I couldn’t do the insides.
You’ll get better, he said, slipping her top off over her head and kissing the hollow of her throat…
—
‘Time for stage two, Mrs Terry,’ Corina says.
‘I’m just finishing this page,’ she says, turning a fresh page.
‘Take your time, Mrs Terry.’
Corina helps the old woman back into the sink, peels away the plastic cap, and starts rinsing off the perm lotion. As ever, Mrs Terry’s good eye remains flinty and alert.
Corina says, ‘So what’s the book about, anyway?’
‘Why?’
‘Just asking.’
‘Well,’ Mrs Terry says, ‘I supposed I don’t mind. There’s this sculptor, see, what’s in love with the statue of a girl what his enemy’s done.
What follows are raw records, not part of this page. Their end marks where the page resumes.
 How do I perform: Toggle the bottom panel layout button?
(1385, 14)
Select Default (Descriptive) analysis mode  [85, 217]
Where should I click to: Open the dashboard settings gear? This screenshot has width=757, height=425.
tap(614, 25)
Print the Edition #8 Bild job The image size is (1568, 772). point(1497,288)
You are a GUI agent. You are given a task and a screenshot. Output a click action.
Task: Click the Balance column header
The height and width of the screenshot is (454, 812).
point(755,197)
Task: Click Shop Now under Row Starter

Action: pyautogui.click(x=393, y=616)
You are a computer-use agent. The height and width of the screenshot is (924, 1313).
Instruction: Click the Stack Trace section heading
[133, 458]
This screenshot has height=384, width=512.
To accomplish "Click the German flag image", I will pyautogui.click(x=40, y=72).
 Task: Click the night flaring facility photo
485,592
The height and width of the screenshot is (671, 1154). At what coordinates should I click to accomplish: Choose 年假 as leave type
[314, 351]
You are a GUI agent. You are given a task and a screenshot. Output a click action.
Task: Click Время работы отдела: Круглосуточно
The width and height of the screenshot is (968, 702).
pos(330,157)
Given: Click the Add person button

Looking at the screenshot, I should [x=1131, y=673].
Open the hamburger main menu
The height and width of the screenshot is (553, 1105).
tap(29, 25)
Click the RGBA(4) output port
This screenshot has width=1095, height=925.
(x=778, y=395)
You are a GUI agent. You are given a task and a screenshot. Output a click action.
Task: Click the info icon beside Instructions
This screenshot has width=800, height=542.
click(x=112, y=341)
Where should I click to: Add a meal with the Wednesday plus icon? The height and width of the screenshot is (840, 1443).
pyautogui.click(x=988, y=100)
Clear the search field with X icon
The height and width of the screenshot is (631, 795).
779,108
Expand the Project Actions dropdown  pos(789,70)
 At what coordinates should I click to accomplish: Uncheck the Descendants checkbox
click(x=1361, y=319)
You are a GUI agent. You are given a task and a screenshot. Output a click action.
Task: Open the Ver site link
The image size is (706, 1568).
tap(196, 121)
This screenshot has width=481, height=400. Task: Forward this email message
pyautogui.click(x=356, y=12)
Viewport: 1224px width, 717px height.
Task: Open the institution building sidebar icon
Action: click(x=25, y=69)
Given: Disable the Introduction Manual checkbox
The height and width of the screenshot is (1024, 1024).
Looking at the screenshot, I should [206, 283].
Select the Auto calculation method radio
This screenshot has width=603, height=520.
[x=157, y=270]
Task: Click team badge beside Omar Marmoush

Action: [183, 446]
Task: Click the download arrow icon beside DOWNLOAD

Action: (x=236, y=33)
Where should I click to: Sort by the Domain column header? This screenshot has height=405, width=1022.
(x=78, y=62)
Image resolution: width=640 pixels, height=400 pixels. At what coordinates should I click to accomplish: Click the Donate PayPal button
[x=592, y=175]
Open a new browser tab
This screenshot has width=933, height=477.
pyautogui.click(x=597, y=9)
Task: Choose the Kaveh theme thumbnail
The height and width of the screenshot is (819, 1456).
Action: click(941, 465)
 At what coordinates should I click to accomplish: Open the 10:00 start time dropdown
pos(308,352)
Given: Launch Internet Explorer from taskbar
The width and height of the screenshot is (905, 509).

Only this sculptor’s blind, and he’s fallen in love by feeling it, and his enemy won’t tell him who she is, the lass he carved.’
‘That’s not on.’
‘Oh, he’s a proper scunner. So now the blind sculptor’s going round touching everyone up. You wait, though, he’ll end up with his assistant. It’s not my usual, as I say. I prefer the doctors and nurses ones because whatever else they get up to, at least they’re still putting a shift in. But the van didn’t have none. They never have what I want nowadays.’
‘That library van’s still going? How come I never see it?’
‘It’s down to once a month now, and only parks outside the Civic Hall. It’s all computer games and them DDV things.’
‘Me and my brother used to wait for it outside the blocks when we were little.’
‘That would’ve been Henry. He drove it for nigh on forty year.’
‘I think I remember. Elvis hair, yeah?’
‘Lovely man.’
Corina pats dry Mrs Terry’s head before adding the neutraliser. Mrs Terry asks for her book again.
‘You must be a romantic,’ Corina ventures.
Mrs Terry chews on the word like chop fat. ‘Romantic? I read ’em because I get through ’em quick, that’s all.’ And with that, she returns to her story.